** Start **
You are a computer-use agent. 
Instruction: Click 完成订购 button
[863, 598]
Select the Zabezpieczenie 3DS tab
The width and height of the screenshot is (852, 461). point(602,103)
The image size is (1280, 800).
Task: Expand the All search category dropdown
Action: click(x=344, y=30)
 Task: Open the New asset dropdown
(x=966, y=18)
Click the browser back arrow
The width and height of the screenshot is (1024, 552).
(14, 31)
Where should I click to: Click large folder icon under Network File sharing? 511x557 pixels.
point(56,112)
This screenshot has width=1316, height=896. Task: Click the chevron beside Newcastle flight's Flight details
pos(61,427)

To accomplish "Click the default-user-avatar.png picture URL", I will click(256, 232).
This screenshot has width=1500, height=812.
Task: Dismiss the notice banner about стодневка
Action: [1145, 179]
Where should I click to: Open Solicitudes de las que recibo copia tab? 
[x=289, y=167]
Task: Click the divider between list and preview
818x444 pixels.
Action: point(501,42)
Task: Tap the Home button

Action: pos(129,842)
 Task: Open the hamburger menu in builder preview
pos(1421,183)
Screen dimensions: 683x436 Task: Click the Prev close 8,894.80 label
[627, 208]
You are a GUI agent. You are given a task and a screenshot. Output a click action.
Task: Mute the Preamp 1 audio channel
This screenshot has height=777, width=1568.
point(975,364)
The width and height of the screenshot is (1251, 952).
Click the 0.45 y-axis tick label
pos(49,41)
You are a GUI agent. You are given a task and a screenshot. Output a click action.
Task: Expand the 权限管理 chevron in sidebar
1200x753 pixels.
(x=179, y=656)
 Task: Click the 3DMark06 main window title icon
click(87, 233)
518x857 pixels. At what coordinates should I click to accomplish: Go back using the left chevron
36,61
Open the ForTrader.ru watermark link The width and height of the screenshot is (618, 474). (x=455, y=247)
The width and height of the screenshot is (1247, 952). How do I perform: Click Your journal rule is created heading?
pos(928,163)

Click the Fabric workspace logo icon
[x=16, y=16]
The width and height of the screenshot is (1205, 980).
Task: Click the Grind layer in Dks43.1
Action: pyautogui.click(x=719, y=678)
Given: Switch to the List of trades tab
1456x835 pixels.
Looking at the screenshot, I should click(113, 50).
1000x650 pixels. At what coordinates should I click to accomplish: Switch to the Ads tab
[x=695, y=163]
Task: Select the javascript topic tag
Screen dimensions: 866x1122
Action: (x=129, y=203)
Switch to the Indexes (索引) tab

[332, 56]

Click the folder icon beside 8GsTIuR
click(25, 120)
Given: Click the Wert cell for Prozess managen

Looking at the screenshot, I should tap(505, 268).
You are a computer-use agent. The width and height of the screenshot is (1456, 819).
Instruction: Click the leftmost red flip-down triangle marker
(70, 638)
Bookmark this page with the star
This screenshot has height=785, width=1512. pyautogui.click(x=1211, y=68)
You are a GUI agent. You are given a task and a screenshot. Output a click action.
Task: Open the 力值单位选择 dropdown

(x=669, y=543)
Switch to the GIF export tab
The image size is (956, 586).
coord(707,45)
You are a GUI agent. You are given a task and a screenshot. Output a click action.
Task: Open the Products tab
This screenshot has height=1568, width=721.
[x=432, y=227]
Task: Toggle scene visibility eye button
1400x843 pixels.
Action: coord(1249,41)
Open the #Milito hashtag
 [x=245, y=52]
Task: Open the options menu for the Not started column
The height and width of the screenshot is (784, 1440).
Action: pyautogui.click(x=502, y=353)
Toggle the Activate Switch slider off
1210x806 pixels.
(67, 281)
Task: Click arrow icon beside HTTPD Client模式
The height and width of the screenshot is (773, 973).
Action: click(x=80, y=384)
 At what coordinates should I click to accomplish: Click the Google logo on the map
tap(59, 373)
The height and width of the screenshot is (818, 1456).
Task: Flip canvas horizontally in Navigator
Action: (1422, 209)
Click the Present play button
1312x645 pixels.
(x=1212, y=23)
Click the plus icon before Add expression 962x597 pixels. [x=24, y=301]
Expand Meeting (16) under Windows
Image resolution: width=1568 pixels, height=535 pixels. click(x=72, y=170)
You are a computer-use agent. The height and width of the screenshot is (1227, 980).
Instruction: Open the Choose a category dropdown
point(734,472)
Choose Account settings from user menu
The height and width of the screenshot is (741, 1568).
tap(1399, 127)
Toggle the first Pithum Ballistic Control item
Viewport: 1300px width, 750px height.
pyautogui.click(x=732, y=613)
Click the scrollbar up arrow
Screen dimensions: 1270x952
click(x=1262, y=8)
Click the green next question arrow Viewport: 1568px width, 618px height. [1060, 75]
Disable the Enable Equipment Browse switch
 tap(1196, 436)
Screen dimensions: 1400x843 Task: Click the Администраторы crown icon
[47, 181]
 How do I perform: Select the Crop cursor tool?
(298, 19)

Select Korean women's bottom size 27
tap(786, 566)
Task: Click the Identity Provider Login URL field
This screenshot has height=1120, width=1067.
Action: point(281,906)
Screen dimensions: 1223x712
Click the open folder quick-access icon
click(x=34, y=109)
** End **
GIVEN TASK
Reproduce all of the material above, substituting "Display size" for every occurrence of "Screen dimensions" and changing nothing else.

RESULT FOR THIS EXERCISE
You are a computer-use agent. 
Instruction: Click 完成订购 button
[863, 598]
Select the Zabezpieczenie 3DS tab
The width and height of the screenshot is (852, 461). point(602,103)
The image size is (1280, 800).
Task: Expand the All search category dropdown
Action: click(x=344, y=30)
 Task: Open the New asset dropdown
(x=966, y=18)
Click the browser back arrow
The width and height of the screenshot is (1024, 552).
(14, 31)
Where should I click to: Click large folder icon under Network File sharing? 511x557 pixels.
point(56,112)
This screenshot has width=1316, height=896. Task: Click the chevron beside Newcastle flight's Flight details
pos(61,427)

To accomplish "Click the default-user-avatar.png picture URL", I will click(256, 232).
This screenshot has width=1500, height=812.
Task: Dismiss the notice banner about стодневка
Action: [1145, 179]
Where should I click to: Open Solicitudes de las que recibo copia tab? 
[x=289, y=167]
Task: Click the divider between list and preview
818x444 pixels.
Action: point(501,42)
Task: Tap the Home button

Action: pos(129,842)
 Task: Open the hamburger menu in builder preview
pos(1421,183)
Display size: 683x436 Task: Click the Prev close 8,894.80 label
[627, 208]
You are a GUI agent. You are given a task and a screenshot. Output a click action.
Task: Mute the Preamp 1 audio channel
This screenshot has height=777, width=1568.
point(975,364)
The width and height of the screenshot is (1251, 952).
Click the 0.45 y-axis tick label
pos(49,41)
You are a GUI agent. You are given a task and a screenshot. Output a click action.
Task: Expand the 权限管理 chevron in sidebar
1200x753 pixels.
(x=179, y=656)
 Task: Click the 3DMark06 main window title icon
click(87, 233)
518x857 pixels. At what coordinates should I click to accomplish: Go back using the left chevron
36,61
Open the ForTrader.ru watermark link The width and height of the screenshot is (618, 474). (x=455, y=247)
The width and height of the screenshot is (1247, 952). How do I perform: Click Your journal rule is created heading?
pos(928,163)

Click the Fabric workspace logo icon
[x=16, y=16]
The width and height of the screenshot is (1205, 980).
Task: Click the Grind layer in Dks43.1
Action: pyautogui.click(x=719, y=678)
Given: Switch to the List of trades tab
1456x835 pixels.
Looking at the screenshot, I should click(113, 50).
1000x650 pixels. At what coordinates should I click to accomplish: Switch to the Ads tab
[x=695, y=163]
Task: Select the javascript topic tag
Display size: 866x1122
Action: (x=129, y=203)
Switch to the Indexes (索引) tab

[332, 56]

Click the folder icon beside 8GsTIuR
click(25, 120)
Given: Click the Wert cell for Prozess managen

Looking at the screenshot, I should tap(505, 268).
You are a computer-use agent. The width and height of the screenshot is (1456, 819).
Instruction: Click the leftmost red flip-down triangle marker
(70, 638)
Bookmark this page with the star
This screenshot has height=785, width=1512. pyautogui.click(x=1211, y=68)
You are a GUI agent. You are given a task and a screenshot. Output a click action.
Task: Open the 力值单位选择 dropdown

(x=669, y=543)
Switch to the GIF export tab
The image size is (956, 586).
coord(707,45)
You are a GUI agent. You are given a task and a screenshot. Output a click action.
Task: Open the Products tab
This screenshot has height=1568, width=721.
[x=432, y=227]
Task: Toggle scene visibility eye button
1400x843 pixels.
Action: coord(1249,41)
Open the #Milito hashtag
 [x=245, y=52]
Task: Open the options menu for the Not started column
The height and width of the screenshot is (784, 1440).
Action: pyautogui.click(x=502, y=353)
Toggle the Activate Switch slider off
1210x806 pixels.
(67, 281)
Task: Click arrow icon beside HTTPD Client模式
The height and width of the screenshot is (773, 973).
Action: click(x=80, y=384)
 At what coordinates should I click to accomplish: Click the Google logo on the map
tap(59, 373)
The height and width of the screenshot is (818, 1456).
Task: Flip canvas horizontally in Navigator
Action: (1422, 209)
Click the Present play button
1312x645 pixels.
(x=1212, y=23)
Click the plus icon before Add expression 962x597 pixels. [x=24, y=301]
Expand Meeting (16) under Windows
Image resolution: width=1568 pixels, height=535 pixels. click(x=72, y=170)
You are a computer-use agent. The height and width of the screenshot is (1227, 980).
Instruction: Open the Choose a category dropdown
point(734,472)
Choose Account settings from user menu
The height and width of the screenshot is (741, 1568).
tap(1399, 127)
Toggle the first Pithum Ballistic Control item
Viewport: 1300px width, 750px height.
pyautogui.click(x=732, y=613)
Click the scrollbar up arrow
Display size: 1270x952
click(x=1262, y=8)
Click the green next question arrow Viewport: 1568px width, 618px height. [1060, 75]
Disable the Enable Equipment Browse switch
 tap(1196, 436)
Display size: 1400x843 Task: Click the Администраторы crown icon
[47, 181]
 How do I perform: Select the Crop cursor tool?
(298, 19)

Select Korean women's bottom size 27
tap(786, 566)
Task: Click the Identity Provider Login URL field
This screenshot has height=1120, width=1067.
Action: point(281,906)
Display size: 1223x712
Click the open folder quick-access icon
click(x=34, y=109)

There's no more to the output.